▶ _Given text_:
The contribution that we proposed was the following: We conducted a ten-year review of the practices of eigenvector selection and highlighted three main procedures: selecting the subset of descriptors minimising the Akaike information criterion (AIC), using a forward selection with double stopping criterion after testing the global model significance (FWD), and selecting the subset minimising the autocorrelation in the model residuals (MIR).
Schematic illustration of the three selection procedures for a univariate response vector y. Q: quadrat; V: spatial, temporal or phylogenetic eigenvector; sp: species; RDA: redundancy analysis. See Fig. 1 of the article for details.
We compared the type I error rates, statistical power, and R² estimation accuracy of these methods using simulated data. Finally, we analysed a real data (tree community of a miombo dry woodland forest in the upper Katanga, DRC) using variation partitioning to illustrate to what extent the different selection approaches affected the ecological interpretation of the results.
Tropical dry woodland, also known as miombo woodland, in the natural reserve of Mikembo (Upper Katanga, DRC; see Muledi et al. 2017 – Journal of Plant Ecology for details). Picture taken at the end of the dry season.
Tropical dry woodland, also known as miombo woodland, in the natural reserve of Mikembo. Picture taken at the end of the dry season.

▶ _Questions to answer_:
A) Summarize the excerpt on eigenvector selection in two sentences.
B) Write the next paragraph of the excerpt on eigenvector selection, picking up after its final sentence.
The data are separate material and bear no relation to the excerpt on eigenvector selection.

▶ _Provided data_:
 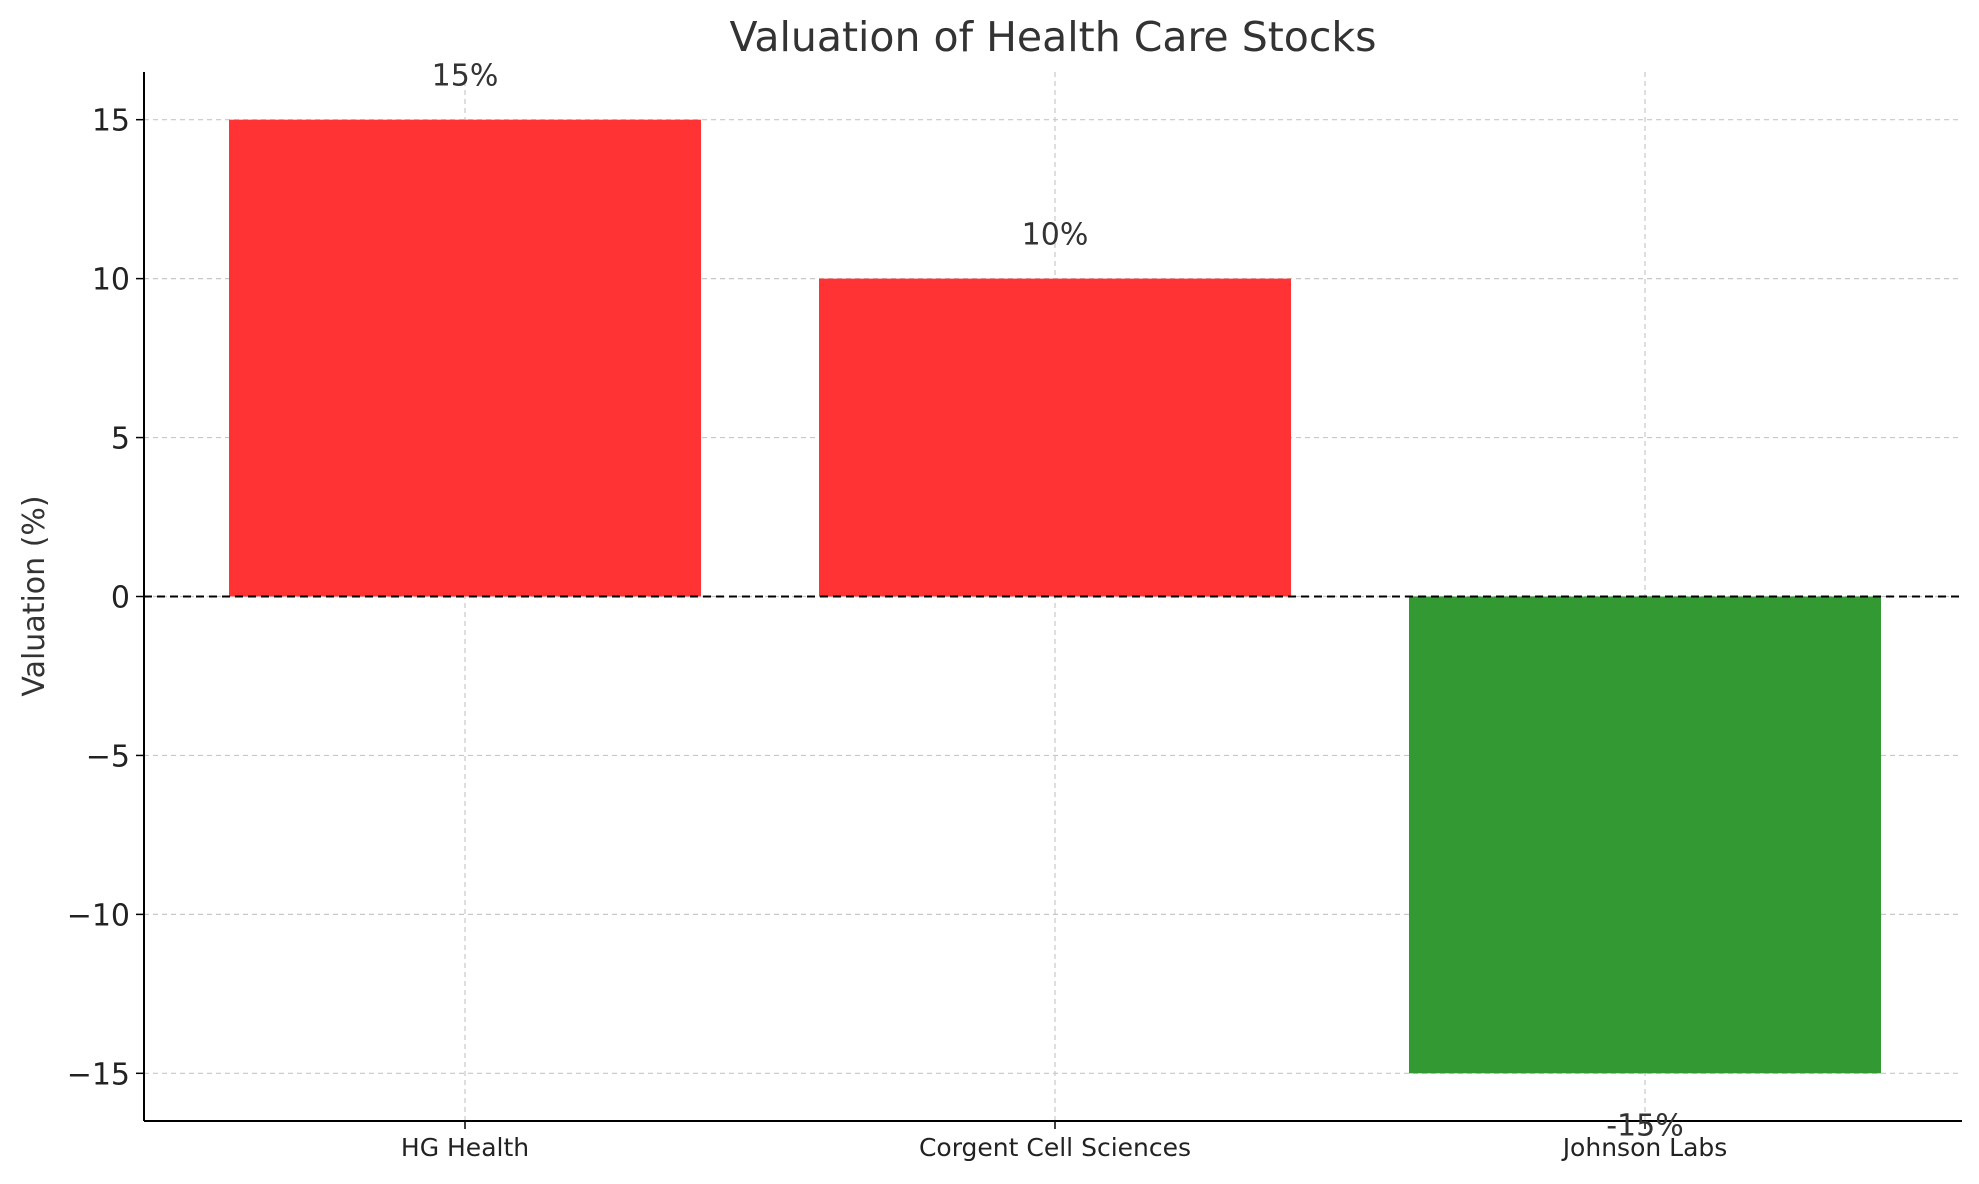 What do you see at coordinates (34, 596) in the screenshot?
I see `y-axis-label: Valuation (%)` at bounding box center [34, 596].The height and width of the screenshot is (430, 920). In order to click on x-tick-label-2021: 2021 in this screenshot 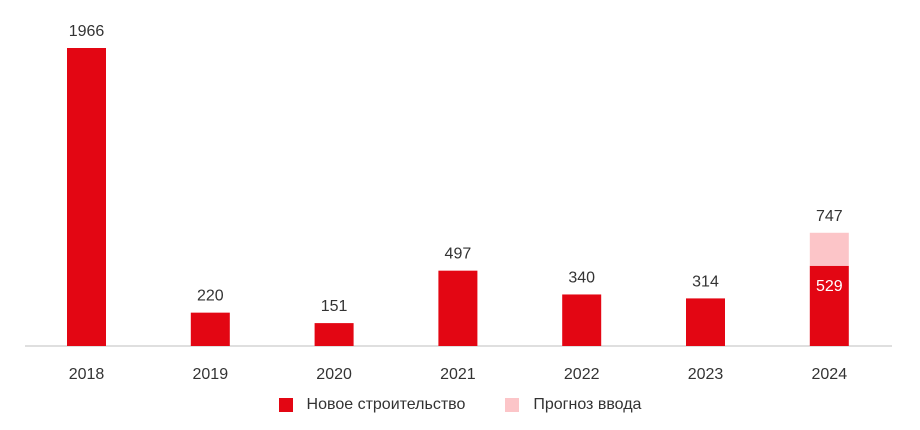, I will do `click(458, 374)`. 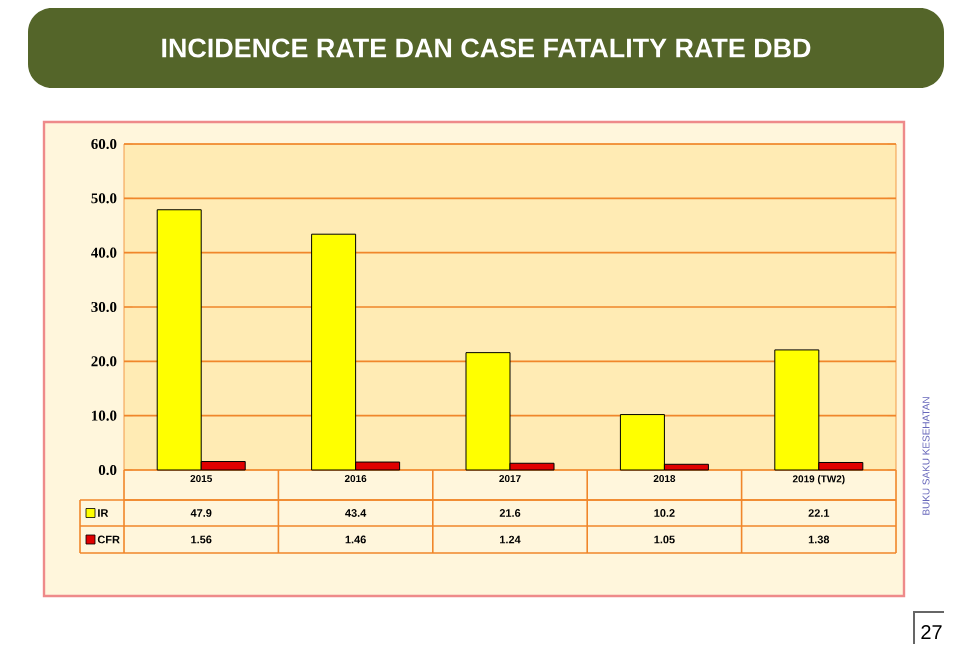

▶ _Results for the exercise_:
A) A ten-year review of eigenvector selection practices identified three main procedures: selecting the subset of descriptors that minimizes the Akaike information criterion (AIC), forward selection with a double stopping criterion after testing the global model's significance (FWD), and selecting the subset that minimizes autocorrelation in the model residuals (MIR). These methods were compared on type I error rates, statistical power, and R² estimation accuracy using simulated data, and real data on a tree community of a miombo dry woodland forest in the upper Katanga, DRC, were analyzed with variation partitioning to show how far the selection approaches affected the ecological interpretation of the results.

B)
What did we show? While the FWD and MIR approaches presented a correct type I error rate and were accurate, the AIC approach displayed extreme type I error rates (100%), and strongly overestimated the R². Moreover, the AIC approach resulted in wrong ecological interpretations, as it overestimated the pure spatial fraction (and the joint spatial-environmental fraction to a lesser extent) of the variation partitioning. Both the FWD and MIR methods performed well at broad and medium scales but had a very low power to detect fine-scale patterns. The FWD approach selected more eigenvectors than the MIR approach but also returned more accurate R² estimates.
We therefore conclude that the AIC approach should be abandoned, and advocate choosing between the MIR and FWD approaches depending on the objective of the study: controlling for spatial or phylogenetic autocorrelation (MIR) or describing the patterns as accurately as possible (FWD).